I moved back home after 6 years of sweet independence after a breakup.It was supposed to be a 3 mo thing until my bro and I had money for furniture and such.He cannot keep a job or hold onto his money and so he is WAY behind on the deal.Its now been 8 mo of living there.My parents have "banned" us from doing certain things, like sleeping over at friend’s houses,going out too many nights during the week.We are on a family plan as far as the cell phones go,and b/c they suspected I was talking to/seeing my ex they looked at the records to see the numbers I had been calling and then confronted me about it.I have said many times that Im 25 and I pay rent to live here and I should be free to do what I please barring coming in wasted or hurting someone.I think this is a total invasion of privacy.They think Im ungrateful.They dont pay for the phone or anything else having to do with me.I have a friend who needs help with her mortgage and I need a place of freedom.
They think that they owe me no explaination about anything they do.They refuse to tell me how they know I talk to my ex even though I already know how.(they went online) My question is when is it too far?Do they have the right to know everything about everything in their adult child’s life?Do they have the right to institute rules and bannings?My friend needs help and I need a place, but I have much younger siblings that will be heartbroken when I go.They did know that it was temporary at the beginning and I was supposed to wait for my bro but he is really slacking and its been too long.I feel like I have to ask permission for things and ask for my freedom, and that bugs me.My parents are still very intimidating to me for some reason.How do I get the "balls" to really really tell them NO not "i have a problem with that" They say they are not controlling,I think otherwise.Im 25 have a great job for 7 yrs,earn good money,good work ethic,go to family things,nice person…any advice?
Tagged with: 6 years • adult child • bro • bugs • cell phones • explaination • freedom • furniture • google • invasion of privacy • job • money • mortgage • parents • script type • text javascript • younger siblings
Filed under: Old World Bar Stools
Like this post? Subscribe to my RSS feed and get loads more!
Unfortunately, this will only end when you move out and live by your own rules.
When you live with your parents (or anyone else), you have to follow by their own rules. If you don’t like it, get out.
This isn’t to say it’s 100% fair, but there isn’t much you can do unless you can find a way to compromise.
Simply put……..sounds to me like you should be on your own……mom at dad’s don’t deserve it either……..they have a life also…….and need rest………..not crowds……..you know the old story about guess, fish. and 3 days……..well theres a lot of truth to it…………..have fun……….and enjoy yourself.Get out of their lives and they will get out of yours and probably all will be happy
Step up, it is obvious you can not rely on your brother.
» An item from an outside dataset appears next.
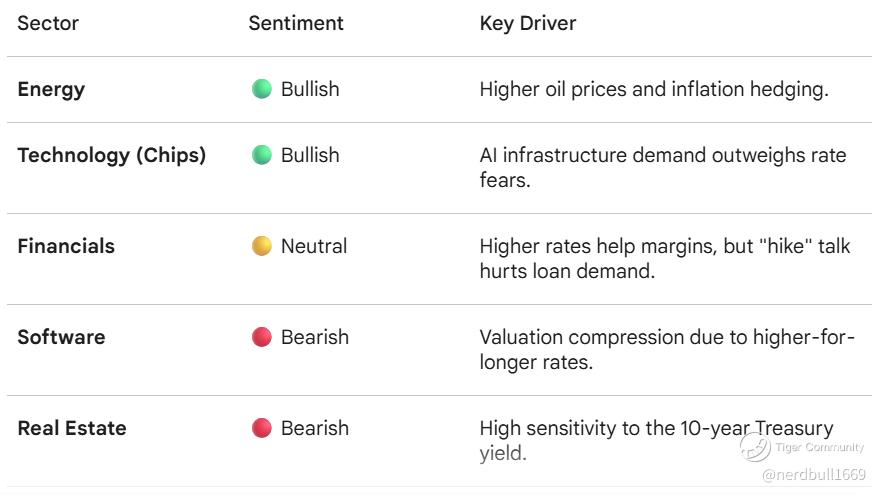The height and width of the screenshot is (495, 882).
Task: Select the Financials sector name
Action: tap(66, 246)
Just get out and end the suffering on both sides.
Ask yourself. Why did you breakup? There is a reason for why you broke up. Leave the relationship and move on, if it was abusive, or you could try to work it out if you’re really willing to but don’t expect him (or maybe you were the problem) to change.
Anyways about your parents, move out of their house. You’re an adult and you shouldn’t be controlled like that. You need your independence.
Remember your independence is move important than some heart-broken siblings. They will "heal" but you won’t if you don’t leave.
Good luck!
Leave your brother behind. Seems like he will be keeping you at your parents for a long time and this won’t stop untill your out of there. Your parents seem like they have a stick somewhere, no offence. You are 25 and probably have matured enough to make the right choices for your life. Lol or tell them when they get to old to live alone and move in with you that you wont let them do anything.
regroup, make plans to move as soon as possible so you can live by your own rules and have you own peace of mind
Hate to admit it but if you don’t like it you gotta leave. My sister was in this same situation with our parents. She had to learn to deal until she could get out on her own again. It really sucks but they are your parents and no matter how old you are they will still be able to tell you what to do, and not doing it is disrespectful no matter how ridiculous it seems. Good Luck to you and I hope you find a place of your own and that this doesn’t ruin your relationship with your parents.